## Exercise data

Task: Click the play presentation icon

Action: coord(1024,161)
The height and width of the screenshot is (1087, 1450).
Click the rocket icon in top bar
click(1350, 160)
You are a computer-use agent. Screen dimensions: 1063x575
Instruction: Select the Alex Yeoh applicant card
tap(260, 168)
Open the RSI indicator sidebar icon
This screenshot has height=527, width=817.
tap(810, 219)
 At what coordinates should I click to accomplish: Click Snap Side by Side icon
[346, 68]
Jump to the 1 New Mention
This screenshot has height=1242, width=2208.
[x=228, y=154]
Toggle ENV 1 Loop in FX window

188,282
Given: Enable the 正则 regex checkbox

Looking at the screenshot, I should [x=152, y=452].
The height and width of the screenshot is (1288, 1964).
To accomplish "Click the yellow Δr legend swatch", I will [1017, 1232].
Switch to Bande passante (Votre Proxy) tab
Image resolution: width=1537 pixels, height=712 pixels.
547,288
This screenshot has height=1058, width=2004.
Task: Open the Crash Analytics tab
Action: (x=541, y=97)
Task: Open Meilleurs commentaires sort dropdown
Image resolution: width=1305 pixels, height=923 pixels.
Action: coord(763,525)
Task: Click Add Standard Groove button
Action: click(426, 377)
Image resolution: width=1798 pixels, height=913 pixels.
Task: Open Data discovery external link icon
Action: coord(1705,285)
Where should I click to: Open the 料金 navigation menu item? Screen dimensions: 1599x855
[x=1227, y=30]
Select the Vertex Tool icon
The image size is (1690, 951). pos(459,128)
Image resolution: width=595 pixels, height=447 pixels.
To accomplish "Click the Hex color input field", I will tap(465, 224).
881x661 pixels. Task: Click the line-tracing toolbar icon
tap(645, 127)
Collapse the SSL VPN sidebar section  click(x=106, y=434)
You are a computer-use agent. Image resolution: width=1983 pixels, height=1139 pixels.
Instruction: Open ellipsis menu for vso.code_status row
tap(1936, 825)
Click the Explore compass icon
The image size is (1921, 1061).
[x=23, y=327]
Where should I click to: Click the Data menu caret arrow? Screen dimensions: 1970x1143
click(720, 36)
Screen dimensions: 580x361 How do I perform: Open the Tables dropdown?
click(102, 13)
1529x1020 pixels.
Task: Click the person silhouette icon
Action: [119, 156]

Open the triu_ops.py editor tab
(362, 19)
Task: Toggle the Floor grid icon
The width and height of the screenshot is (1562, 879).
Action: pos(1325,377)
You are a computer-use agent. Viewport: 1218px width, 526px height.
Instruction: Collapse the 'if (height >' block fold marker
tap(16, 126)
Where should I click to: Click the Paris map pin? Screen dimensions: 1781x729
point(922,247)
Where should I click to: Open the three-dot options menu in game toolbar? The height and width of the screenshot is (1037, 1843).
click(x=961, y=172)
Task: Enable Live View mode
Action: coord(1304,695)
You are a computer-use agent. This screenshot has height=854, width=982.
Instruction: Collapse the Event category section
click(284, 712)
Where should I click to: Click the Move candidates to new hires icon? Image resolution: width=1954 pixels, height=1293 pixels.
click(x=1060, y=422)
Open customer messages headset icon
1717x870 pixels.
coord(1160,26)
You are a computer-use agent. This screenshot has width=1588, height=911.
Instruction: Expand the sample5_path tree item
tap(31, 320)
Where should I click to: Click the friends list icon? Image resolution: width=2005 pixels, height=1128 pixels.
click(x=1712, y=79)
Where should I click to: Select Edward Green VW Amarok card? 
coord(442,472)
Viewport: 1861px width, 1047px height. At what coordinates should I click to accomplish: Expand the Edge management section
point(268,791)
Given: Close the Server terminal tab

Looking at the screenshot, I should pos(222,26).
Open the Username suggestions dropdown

## What is expected
Set down the full listing. Keep every line exact.

## Written answer
Task: Click the play presentation icon

Action: coord(1024,161)
The height and width of the screenshot is (1087, 1450).
Click the rocket icon in top bar
click(1350, 160)
You are a computer-use agent. Screen dimensions: 1063x575
Instruction: Select the Alex Yeoh applicant card
tap(260, 168)
Open the RSI indicator sidebar icon
This screenshot has height=527, width=817.
tap(810, 219)
 At what coordinates should I click to accomplish: Click Snap Side by Side icon
[346, 68]
Jump to the 1 New Mention
This screenshot has height=1242, width=2208.
[x=228, y=154]
Toggle ENV 1 Loop in FX window

188,282
Given: Enable the 正则 regex checkbox

Looking at the screenshot, I should [x=152, y=452].
The height and width of the screenshot is (1288, 1964).
To accomplish "Click the yellow Δr legend swatch", I will [1017, 1232].
Switch to Bande passante (Votre Proxy) tab
Image resolution: width=1537 pixels, height=712 pixels.
547,288
This screenshot has height=1058, width=2004.
Task: Open the Crash Analytics tab
Action: (x=541, y=97)
Task: Open Meilleurs commentaires sort dropdown
Image resolution: width=1305 pixels, height=923 pixels.
Action: coord(763,525)
Task: Click Add Standard Groove button
Action: click(426, 377)
Image resolution: width=1798 pixels, height=913 pixels.
Task: Open Data discovery external link icon
Action: coord(1705,285)
Where should I click to: Open the 料金 navigation menu item? Screen dimensions: 1599x855
[x=1227, y=30]
Select the Vertex Tool icon
The image size is (1690, 951). pos(459,128)
Image resolution: width=595 pixels, height=447 pixels.
To accomplish "Click the Hex color input field", I will tap(465, 224).
881x661 pixels. Task: Click the line-tracing toolbar icon
tap(645, 127)
Collapse the SSL VPN sidebar section  click(x=106, y=434)
You are a computer-use agent. Image resolution: width=1983 pixels, height=1139 pixels.
Instruction: Open ellipsis menu for vso.code_status row
tap(1936, 825)
Click the Explore compass icon
The image size is (1921, 1061).
[x=23, y=327]
Where should I click to: Click the Data menu caret arrow? Screen dimensions: 1970x1143
click(720, 36)
Screen dimensions: 580x361 How do I perform: Open the Tables dropdown?
click(102, 13)
1529x1020 pixels.
Task: Click the person silhouette icon
Action: [119, 156]

Open the triu_ops.py editor tab
(362, 19)
Task: Toggle the Floor grid icon
The width and height of the screenshot is (1562, 879).
Action: pos(1325,377)
You are a computer-use agent. Viewport: 1218px width, 526px height.
Instruction: Collapse the 'if (height >' block fold marker
tap(16, 126)
Where should I click to: Click the Paris map pin? Screen dimensions: 1781x729
point(922,247)
Where should I click to: Open the three-dot options menu in game toolbar? The height and width of the screenshot is (1037, 1843).
click(x=961, y=172)
Task: Enable Live View mode
Action: coord(1304,695)
You are a computer-use agent. This screenshot has height=854, width=982.
Instruction: Collapse the Event category section
click(284, 712)
Where should I click to: Click the Move candidates to new hires icon? Image resolution: width=1954 pixels, height=1293 pixels.
click(x=1060, y=422)
Open customer messages headset icon
1717x870 pixels.
coord(1160,26)
You are a computer-use agent. This screenshot has width=1588, height=911.
Instruction: Expand the sample5_path tree item
tap(31, 320)
Where should I click to: Click the friends list icon? Image resolution: width=2005 pixels, height=1128 pixels.
click(x=1712, y=79)
Where should I click to: Select Edward Green VW Amarok card? 
coord(442,472)
Viewport: 1861px width, 1047px height. At what coordinates should I click to accomplish: Expand the Edge management section
point(268,791)
Given: Close the Server terminal tab

Looking at the screenshot, I should pos(222,26).
Open the Username suggestions dropdown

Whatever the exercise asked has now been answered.